> [Data for this exercise]:
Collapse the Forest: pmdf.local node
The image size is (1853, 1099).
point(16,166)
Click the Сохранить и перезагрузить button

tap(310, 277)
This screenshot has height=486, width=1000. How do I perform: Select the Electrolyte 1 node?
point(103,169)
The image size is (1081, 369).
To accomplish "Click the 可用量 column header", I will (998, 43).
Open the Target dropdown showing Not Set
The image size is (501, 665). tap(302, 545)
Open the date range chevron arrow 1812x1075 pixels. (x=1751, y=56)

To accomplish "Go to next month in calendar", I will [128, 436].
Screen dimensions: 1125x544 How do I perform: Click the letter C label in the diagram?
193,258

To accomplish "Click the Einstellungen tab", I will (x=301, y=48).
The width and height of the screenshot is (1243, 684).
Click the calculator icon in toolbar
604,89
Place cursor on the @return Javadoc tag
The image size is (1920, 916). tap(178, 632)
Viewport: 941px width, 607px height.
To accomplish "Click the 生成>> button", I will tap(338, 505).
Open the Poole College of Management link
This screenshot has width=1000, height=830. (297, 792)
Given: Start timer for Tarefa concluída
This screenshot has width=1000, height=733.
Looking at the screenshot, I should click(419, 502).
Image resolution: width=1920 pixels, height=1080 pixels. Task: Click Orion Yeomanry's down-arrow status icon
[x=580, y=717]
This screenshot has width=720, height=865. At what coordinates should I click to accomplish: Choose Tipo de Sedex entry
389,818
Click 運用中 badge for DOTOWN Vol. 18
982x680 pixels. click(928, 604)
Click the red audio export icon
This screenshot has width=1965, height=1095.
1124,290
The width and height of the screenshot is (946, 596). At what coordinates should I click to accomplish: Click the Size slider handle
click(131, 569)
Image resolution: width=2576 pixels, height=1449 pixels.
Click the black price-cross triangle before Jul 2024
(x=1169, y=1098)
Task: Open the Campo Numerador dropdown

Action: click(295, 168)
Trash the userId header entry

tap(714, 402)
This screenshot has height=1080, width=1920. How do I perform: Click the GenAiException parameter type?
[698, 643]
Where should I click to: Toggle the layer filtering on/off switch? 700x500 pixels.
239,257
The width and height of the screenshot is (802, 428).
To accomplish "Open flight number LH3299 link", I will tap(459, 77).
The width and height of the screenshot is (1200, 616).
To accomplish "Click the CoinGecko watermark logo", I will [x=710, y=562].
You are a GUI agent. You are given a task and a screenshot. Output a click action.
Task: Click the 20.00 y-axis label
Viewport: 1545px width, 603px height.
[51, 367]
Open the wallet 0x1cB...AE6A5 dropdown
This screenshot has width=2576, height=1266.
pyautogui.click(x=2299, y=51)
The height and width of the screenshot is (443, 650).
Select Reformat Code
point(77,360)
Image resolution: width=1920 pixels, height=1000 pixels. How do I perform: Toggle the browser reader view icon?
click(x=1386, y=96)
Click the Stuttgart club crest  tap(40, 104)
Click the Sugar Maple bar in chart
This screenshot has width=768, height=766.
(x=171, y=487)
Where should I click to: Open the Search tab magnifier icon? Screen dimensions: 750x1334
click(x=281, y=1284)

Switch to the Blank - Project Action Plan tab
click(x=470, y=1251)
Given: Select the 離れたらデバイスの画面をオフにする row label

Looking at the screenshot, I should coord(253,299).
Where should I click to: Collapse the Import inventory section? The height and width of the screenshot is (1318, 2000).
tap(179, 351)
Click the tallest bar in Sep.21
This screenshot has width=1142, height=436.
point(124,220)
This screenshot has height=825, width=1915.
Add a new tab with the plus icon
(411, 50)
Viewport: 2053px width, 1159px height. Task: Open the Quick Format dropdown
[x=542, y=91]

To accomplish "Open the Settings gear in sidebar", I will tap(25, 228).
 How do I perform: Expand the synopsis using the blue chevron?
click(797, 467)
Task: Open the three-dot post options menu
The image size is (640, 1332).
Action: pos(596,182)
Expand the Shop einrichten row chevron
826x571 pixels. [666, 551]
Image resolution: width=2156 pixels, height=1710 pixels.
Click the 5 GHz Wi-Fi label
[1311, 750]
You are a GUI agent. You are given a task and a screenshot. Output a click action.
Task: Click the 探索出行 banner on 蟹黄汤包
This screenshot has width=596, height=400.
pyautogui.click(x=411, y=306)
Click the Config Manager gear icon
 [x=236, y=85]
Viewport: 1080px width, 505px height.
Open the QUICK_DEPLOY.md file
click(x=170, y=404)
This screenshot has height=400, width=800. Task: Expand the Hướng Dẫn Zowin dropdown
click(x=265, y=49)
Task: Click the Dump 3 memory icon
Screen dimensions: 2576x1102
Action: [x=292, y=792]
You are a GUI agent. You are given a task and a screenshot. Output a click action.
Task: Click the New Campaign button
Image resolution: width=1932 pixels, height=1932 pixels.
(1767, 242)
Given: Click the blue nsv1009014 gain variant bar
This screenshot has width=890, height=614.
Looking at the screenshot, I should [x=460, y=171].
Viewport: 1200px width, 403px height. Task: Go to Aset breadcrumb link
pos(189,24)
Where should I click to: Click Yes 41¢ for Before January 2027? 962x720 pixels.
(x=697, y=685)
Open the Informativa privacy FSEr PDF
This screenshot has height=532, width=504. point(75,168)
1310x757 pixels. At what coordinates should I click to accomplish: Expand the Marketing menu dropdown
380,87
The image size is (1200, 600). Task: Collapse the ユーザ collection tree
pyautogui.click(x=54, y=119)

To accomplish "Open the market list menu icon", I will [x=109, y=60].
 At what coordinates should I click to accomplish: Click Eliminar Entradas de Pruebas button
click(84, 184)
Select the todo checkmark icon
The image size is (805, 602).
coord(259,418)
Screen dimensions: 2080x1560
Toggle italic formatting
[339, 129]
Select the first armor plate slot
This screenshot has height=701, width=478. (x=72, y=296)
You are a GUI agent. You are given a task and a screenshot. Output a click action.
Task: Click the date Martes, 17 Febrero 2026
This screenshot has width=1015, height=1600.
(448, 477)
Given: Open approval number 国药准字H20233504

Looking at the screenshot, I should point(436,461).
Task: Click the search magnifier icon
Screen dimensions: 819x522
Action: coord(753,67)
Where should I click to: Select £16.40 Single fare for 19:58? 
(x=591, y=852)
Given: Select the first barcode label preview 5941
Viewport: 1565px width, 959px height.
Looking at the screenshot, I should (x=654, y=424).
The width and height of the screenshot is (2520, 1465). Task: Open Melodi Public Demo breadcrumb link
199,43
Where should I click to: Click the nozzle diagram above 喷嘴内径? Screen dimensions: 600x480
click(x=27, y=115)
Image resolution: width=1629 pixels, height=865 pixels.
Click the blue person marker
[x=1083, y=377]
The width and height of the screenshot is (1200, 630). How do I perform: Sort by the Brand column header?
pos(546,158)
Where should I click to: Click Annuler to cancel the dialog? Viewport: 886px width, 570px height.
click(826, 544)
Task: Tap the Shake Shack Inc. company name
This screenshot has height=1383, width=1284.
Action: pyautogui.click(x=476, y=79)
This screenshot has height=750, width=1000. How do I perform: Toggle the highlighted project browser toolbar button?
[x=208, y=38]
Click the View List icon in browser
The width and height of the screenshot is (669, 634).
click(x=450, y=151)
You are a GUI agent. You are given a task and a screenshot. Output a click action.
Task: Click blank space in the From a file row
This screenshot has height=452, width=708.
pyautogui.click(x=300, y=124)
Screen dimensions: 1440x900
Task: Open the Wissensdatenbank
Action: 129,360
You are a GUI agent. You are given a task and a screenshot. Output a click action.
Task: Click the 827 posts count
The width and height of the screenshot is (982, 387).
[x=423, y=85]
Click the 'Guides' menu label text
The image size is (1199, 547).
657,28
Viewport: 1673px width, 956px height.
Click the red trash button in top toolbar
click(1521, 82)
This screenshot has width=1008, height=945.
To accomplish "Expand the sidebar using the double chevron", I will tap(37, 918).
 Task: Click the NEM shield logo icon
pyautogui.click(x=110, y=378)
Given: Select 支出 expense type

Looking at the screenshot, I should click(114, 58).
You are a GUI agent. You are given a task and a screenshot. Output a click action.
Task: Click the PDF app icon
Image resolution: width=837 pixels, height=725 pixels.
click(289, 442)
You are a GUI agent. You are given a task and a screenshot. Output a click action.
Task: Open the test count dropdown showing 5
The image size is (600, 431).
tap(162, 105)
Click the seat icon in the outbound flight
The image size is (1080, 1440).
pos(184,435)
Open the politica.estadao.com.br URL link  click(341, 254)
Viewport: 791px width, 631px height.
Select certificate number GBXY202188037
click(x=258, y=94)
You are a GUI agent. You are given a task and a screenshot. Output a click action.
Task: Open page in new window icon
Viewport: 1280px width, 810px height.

> [What to produce]: Pick out and copy each line of the material above that contains the string "header". Case counts.

> [Exercise solution]:
To accomplish "Click the 可用量 column header", I will (998, 43).
Trash the userId header entry
The width and height of the screenshot is (1200, 630). How do I perform: Sort by the Brand column header?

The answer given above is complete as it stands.